Following intermission we first heard The Annunciation, by one of the concert’s pianists, Rodney Lister (b. 1951). A typical approach to this event — the Angel Gabriel arriving to inform the Virgin Mary that she has been chosen to bear the Son of God — is to illustrate first Mary’s astonishment and then her joy. However, Lister chose the path less taken, a largely quiet response as though Mary has been stunned into silence. The composer set a passage from W. H. Auden’s For the Time Bein” to gently astringent harmonies frequently based on 7th chords. The garden is the central motif, both the literal place where Mary encounters Gabriel and a symbol of her virginal body and mind. The passage ends: “The garden unchanged, the silence unbroken: None may wake there but One who shall be woken. Wake.” The triple repetition, pianissimo, of the last word — as if coaxing a loved one out of slumber with supreme gentleness — was quite moving.

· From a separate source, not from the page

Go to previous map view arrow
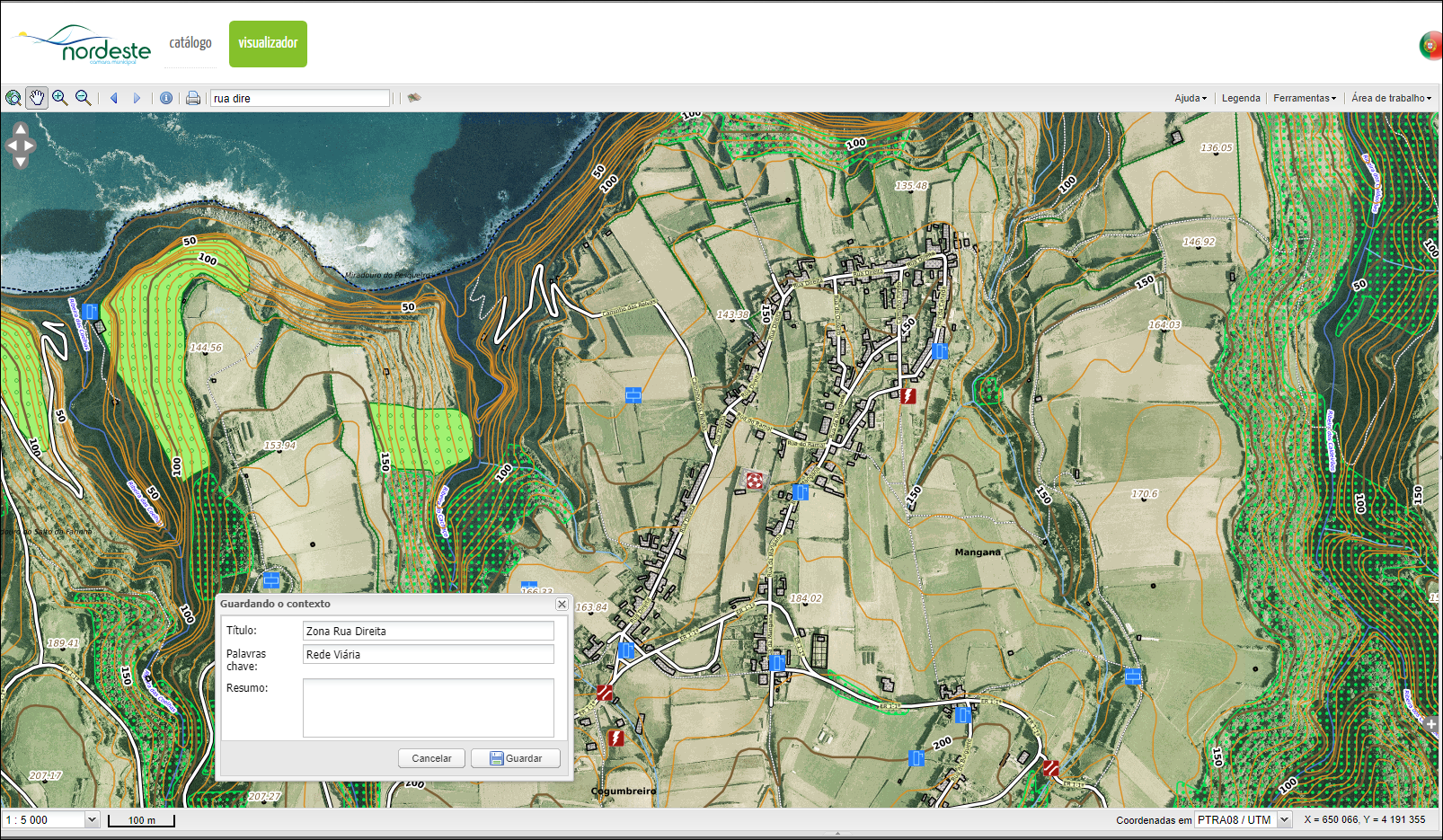pos(114,98)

We next heard the remaining two movements of Harold Shapero’s Four-Hand Sonata for Piano. (I should mention here that an earlier rendition of this piece by Kopp and Lister is accessible on youtube.) The second movement was an effective mélange of fanfare flourishes, a calm world-weary theme, and some quasi-flippant figures. In the final movement, even among the shifting meters, one could pick out snatches of rhumba rhythm (3+3+2). This section was somewhat less serious-minded than the preceding ones, and like the “Brasileira” finale of Darius Milhaud’s Scaramouche, its mounting brilliance and excitement swept the listener along. It was heartwarming at the end to see the nonagenarian composer rise to receive the audience’s rapturous applause.

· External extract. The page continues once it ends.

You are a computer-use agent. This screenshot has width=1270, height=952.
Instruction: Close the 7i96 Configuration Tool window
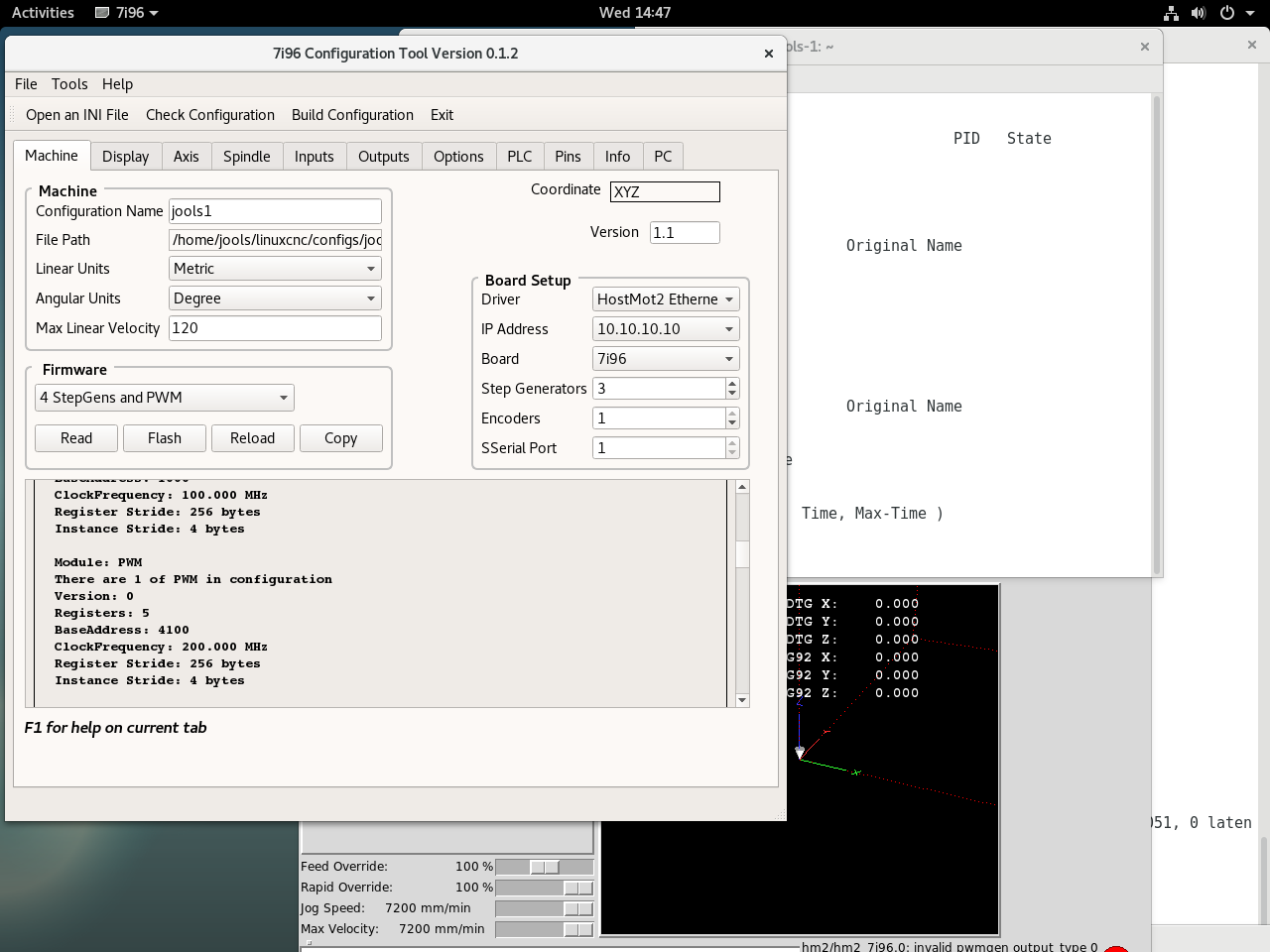point(768,54)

The program concluded with its best-known work, Aaron Copland’s most significant choral piece, In the Beginning, for mezzo soprano and chorus a cappella. Janna Baty was superb, both leading and collaborating with the chorus in telling the creation story from Genesis. In a work with rather numerous moments of bitonality and complex chords, Baty’s pitch — and that of her fellow singers — was as unshakable as God’s purpose. Though much of the early part of the piece is moderate of tempo and dynamic, the performers’ inner intensity never flagged, and there was an impressive climax at the point when mankind is created, highlighted by bare octaves and jagged skips. At “Let there be lights in the firmament of the heaven … and let them be for signs, and for seasons, and for days, and years …” the syncopations danced vigorously and merrily with exemplary ensemble. The concluding climax — “and [God] breathed into his nostrils the breath of life; and man became a living soul” — was at once ecstatic and triumphant.

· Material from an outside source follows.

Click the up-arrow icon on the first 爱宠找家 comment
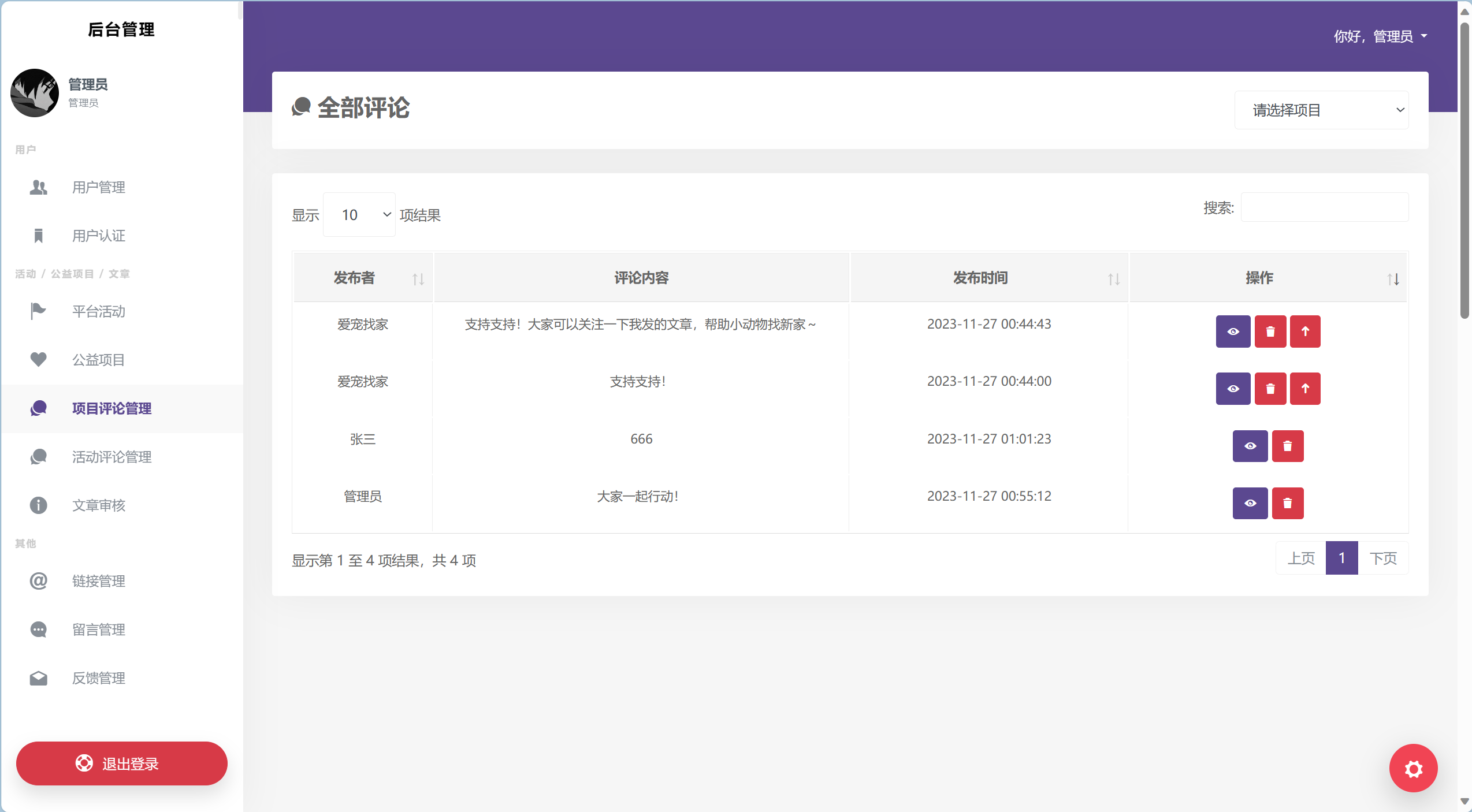Image resolution: width=1472 pixels, height=812 pixels. point(1305,331)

Geoffrey Wieting holds Bachelor’s degrees in organ and Latin from Oberlin College and a Master’s degree in collaborative piano from New England Conservatory. He is a freelance organist, collaborative pianist and vocal coach and currently sings in the choir of Trinity Church.
* I attended this concert with two fellow subscribers. One of them, not given to hyperbole — actually, just the opposite — described the Copland as “thrilling.” I heartily concur.